マーケティング部門と営業部門、それぞれの視点を整理しておきましょう。

マーケティング側の視点
・展示会で獲得したリードを営業へパスしても受注につながらない
・Webサイト経由で獲得した情報を営業へパスしても受注につながらない
・そもそも営業へリードをパスしても、対応してもらえない

営業側の視点
・対応中の案件で手一杯になっている、忙しい
・既存顧客とのリレーション強化に注力した方が目標達成の可能性が高い
・ニーズはあるものの今期中の購買につながらないリードには時間をかけられない

そのリードはマーケティングと営業のどちらにあるのか

以前は、マーケティング部門の役割はリードジェネレーション(集客)までと考えられており、獲得したリストをSFAに登録するまでがミッションだとされていました。
しかし現在は、リードジェネレーション(集客)、リードクオリフィケーション(選別)、リードナーチャリング(育成)の全てを営業部門から引き放し、マーケティング部門が責任を持つことという考え方が広まってきています。
なぜこのような変化が起こったのでしょうか。前述のマーケティングと営業の視点から見た問題について整理することでその答えが見えてきます。

問題をそれぞれ見ていくと、営業側の問題は個別戦略上の問題であり、クロージングという最後の領域を担う以上、完全に仕組み化することが難しいことがわかります。仕組みによる変化を起こせるとすれば、それは入り口を担うマーケティング領域なのです。
展示会、Webサイトを使って獲得したリストのすべてが購買・成約につながるわけではな
いのは周知の通りです。
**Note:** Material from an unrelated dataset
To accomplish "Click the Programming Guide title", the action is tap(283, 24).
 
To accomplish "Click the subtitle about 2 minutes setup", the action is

リードを顧客化していくためには、さまざまな過程が必要です。

しかし、営業担当者がリードを判別し、対応方法を決め、育成・管理していくことはあまりにも効率が悪いという事実も認めなければなりません。よって、マーケティング部門が育てたリードを、営業部門に最適なタイミングで渡すことで、購買までの流れを効率化する必要があるのです。

CRMシステムの発達による効率化と見える化

もう一つ、マーケティング部門がその領域を広げることになった要因を挙げるとすれば、CRMシステムの発達があるでしょう。従来、マーケティング部門が獲得できる見込み客情報といえば、名刺情報と展示会で得られるアンケート程度であったため、その確度を正確に測るには、営業からアプローチするしかありませんでした。結果として、玉石混交のリードへのアプローチから非効率が生まれ、マーケティング部門と営業の部門が深まっていったのです。

しかし現在では、見込み客の動向に関わる情報から取り扱い実績情報、顧客のサービス利用状況など、企業のマーケティング活動を効率的かつ高い精度で実行するためのCRMシステムが発達したことで、マーケティング部門の可能性は大きな広がりを見せています。

CRMの一例
・顧客情報の管理システム
・メールマガジンなどの顧客とのコミュニケーションシステム
・情報を蓄積できるコールセンターシステム
・アフターサービス管理システム
・SFA(営業支援システム)
・マーケティングオートメーションなどの見込み客管理システム
・ダイレクトメールなどの販促管理システム
・ポイントカードなどの会員管理システム

まとめ

BtoB企業の営業スタイルの変化は至るところで語られています。とはいえ、実際の営業部隊の活動内容に急激な変化を起こすことは困難です。時代が変わったからといって、商材やお客様との向き合い方を急激に変えることはできないのです。
一方、変えられるものもあります。それがマーケティング活動の領域です。新しいITツールを導入すればすぐに営業部門とマーケティング部門の溝が簡単に埋まるということはありませんが、貴重なリードをどのように扱うべきか、営業部門とマーケティング部門が議論し続けることが大切です。